This guy next to me thinks I’m flirting, but really I’m just trying to see where he parks so I can steal his gas
[300 consecutive hours sitting at the same table]
waiter: [out of breath] and those are our local craft brews
I was at a funeral yesterday and spiced things up by walking over to complete strangers and saying “Ignore what everyone else thinks. I, personally, have no issue with you being here”.
I like to establish dominance by asking the cop, “know why I pulled you over?” first.
Long story short, I need bail money.
So it’s not a good idea to shoot finger guns at a man that’s driving an armored truck. I know that now.
Look forward to Chick-fil-A introducing their Only Some People Are Allowed to Be Happy Meal.
Nothing says I mean business like wearing a hospital gown to the pharmacy.
life was pretty difficult for me before Legally Blonde taught society to stop discriminating against hot blonde women
Boss: “Are you texting?”
Me: “No, I’m Tweeting.”
Boss: “What’s the difference?”
Me: “Texting would imply that I have friends.”
He leans in, looks into my eyes, and lowers the lights. I go in for the kiss.
And now I’m being escorted out of the opticians.
I saw your link on Facebook.
What happened next will blow your mind…….I didn’t open it.
If Usher ever worked in a theater, his nametag could be “Usher Usher.” I’m sorry for that joke but I’m actually addicted to the send button.
friend: you’re saying an alien pulled you onto his ship, examined you, and threw you back?
fish: that’s exactly what I’m saying
Sure, getting murdered is horrible, but have you ever been stuck in and endless group text?

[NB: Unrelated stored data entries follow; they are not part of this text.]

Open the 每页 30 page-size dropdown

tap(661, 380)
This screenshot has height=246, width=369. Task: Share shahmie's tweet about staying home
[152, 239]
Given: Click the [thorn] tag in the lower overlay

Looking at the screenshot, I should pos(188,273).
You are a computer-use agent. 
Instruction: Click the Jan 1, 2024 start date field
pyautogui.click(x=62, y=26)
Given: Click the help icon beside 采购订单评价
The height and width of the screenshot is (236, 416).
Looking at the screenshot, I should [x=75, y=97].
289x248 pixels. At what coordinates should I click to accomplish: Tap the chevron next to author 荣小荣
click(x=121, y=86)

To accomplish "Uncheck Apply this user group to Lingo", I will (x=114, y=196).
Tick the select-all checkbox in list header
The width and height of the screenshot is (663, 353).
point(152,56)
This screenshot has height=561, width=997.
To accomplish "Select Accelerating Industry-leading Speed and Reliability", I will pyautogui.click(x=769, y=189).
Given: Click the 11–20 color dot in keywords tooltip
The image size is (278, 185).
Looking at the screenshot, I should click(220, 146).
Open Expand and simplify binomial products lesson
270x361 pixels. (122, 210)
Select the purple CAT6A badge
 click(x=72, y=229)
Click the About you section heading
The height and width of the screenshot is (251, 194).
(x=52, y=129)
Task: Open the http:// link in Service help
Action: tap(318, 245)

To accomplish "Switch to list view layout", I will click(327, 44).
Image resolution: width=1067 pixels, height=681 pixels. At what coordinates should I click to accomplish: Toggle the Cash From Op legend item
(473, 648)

Anti-Vaxxer: Hey, did you hear the one about the kid with measles?
Vaccinated person: I don’t get it.
Eighty five percent of being a gardener is throwing snails from your seedlings over the neighbour’s fence.
[at White Castle]
clerk: can I get your name
me: Carly
clerk: Carla?
me: Carly
clerk: Carleen?
me: no, Carly, like Carly Rae Jepsen[5 minutes later]

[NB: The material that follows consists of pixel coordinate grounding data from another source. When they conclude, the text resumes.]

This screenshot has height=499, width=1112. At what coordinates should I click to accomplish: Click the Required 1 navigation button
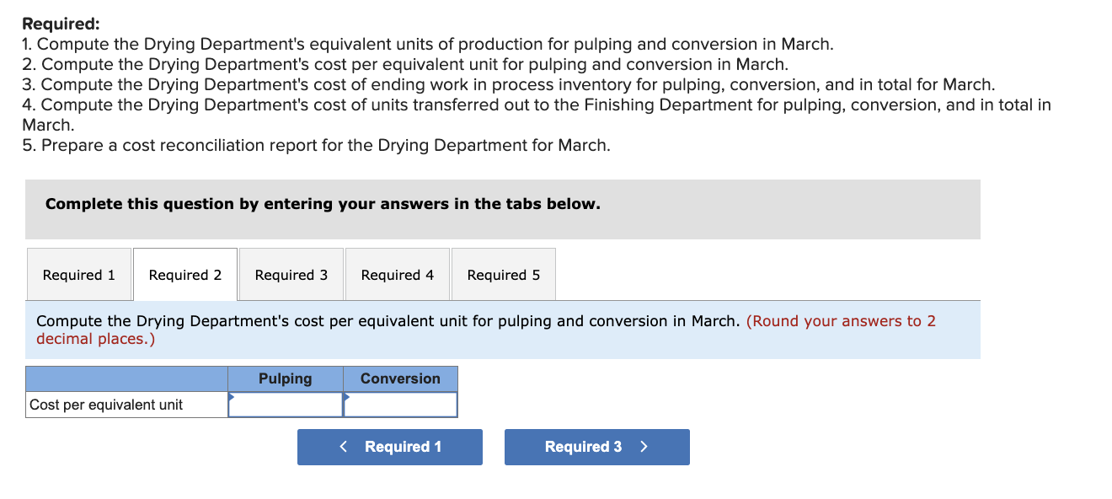pos(389,447)
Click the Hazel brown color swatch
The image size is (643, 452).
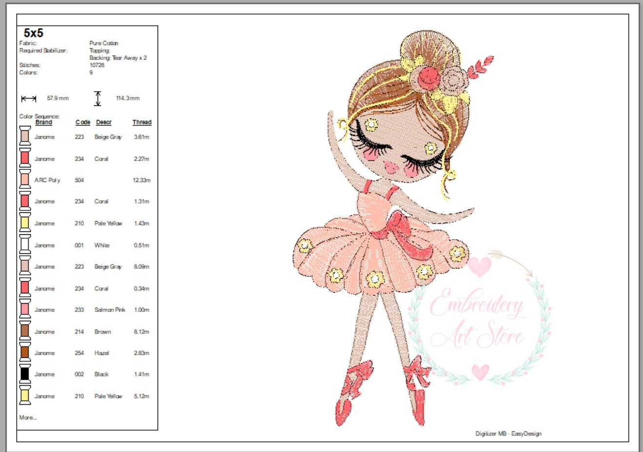point(24,353)
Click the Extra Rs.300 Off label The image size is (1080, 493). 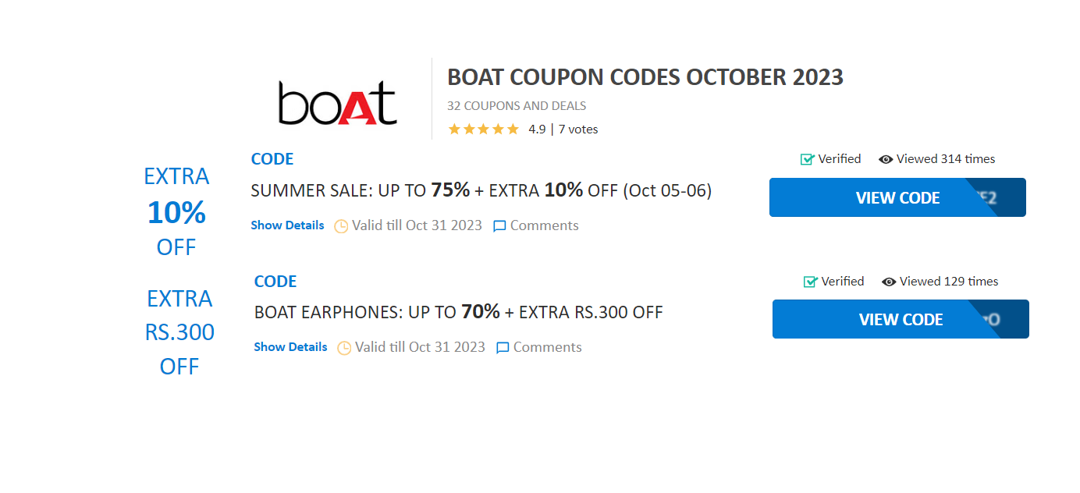[179, 332]
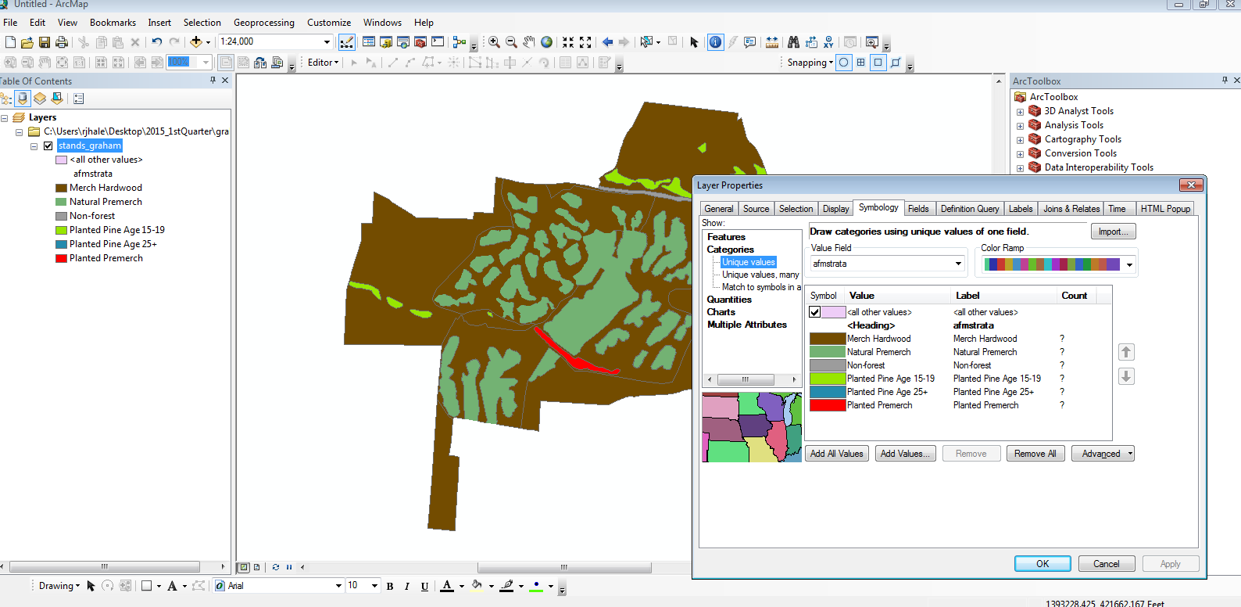
Task: Toggle Point Snapping in Snapping toolbar
Action: pyautogui.click(x=844, y=63)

clerk: Ray Jepsen, order’s up!
🤦♀️🤦♀️🤦♀️
Me: This lingerie you bought me is super uncomfortable
BF: That’s a mosquito net I got for our camping trip
Judas: The one I kiss is Jesus Christ.
Soldier: You can just point to him.
Judas: (putting on lip-balm) I don’t tell you how to do your job.
[JOB INTERVIEW]
{Don’t let them know you’re a tectonic plate}
“What would you say is your biggest fault?”
San Andreas?
I work for the government which means I have to enter 2 passwords in order to print documents that are open to the public.
This is the last week you can threaten to cancel Christmas if your kids don’t do what you say; use it wisely.
*slides $5 to the funeral director*
Maybe you can get me the widow’s phone number?
My favorite pastime is roasting marshmallows over the bridges I burn.
I don’t usually talk to strangers but when I do its because I’m at the zoo and someone called a tortoise a turtle.
heres law school: “sustained” is basically “settle down beavis.” “overruled” also means “settle down beavis,” but to the other guy instead
Saw a used kettle I liked on eBay. It said “needs filter”, but I thought the picture of it was fine as is.
Some of you make me glad your pics aren’t scratch and sniff.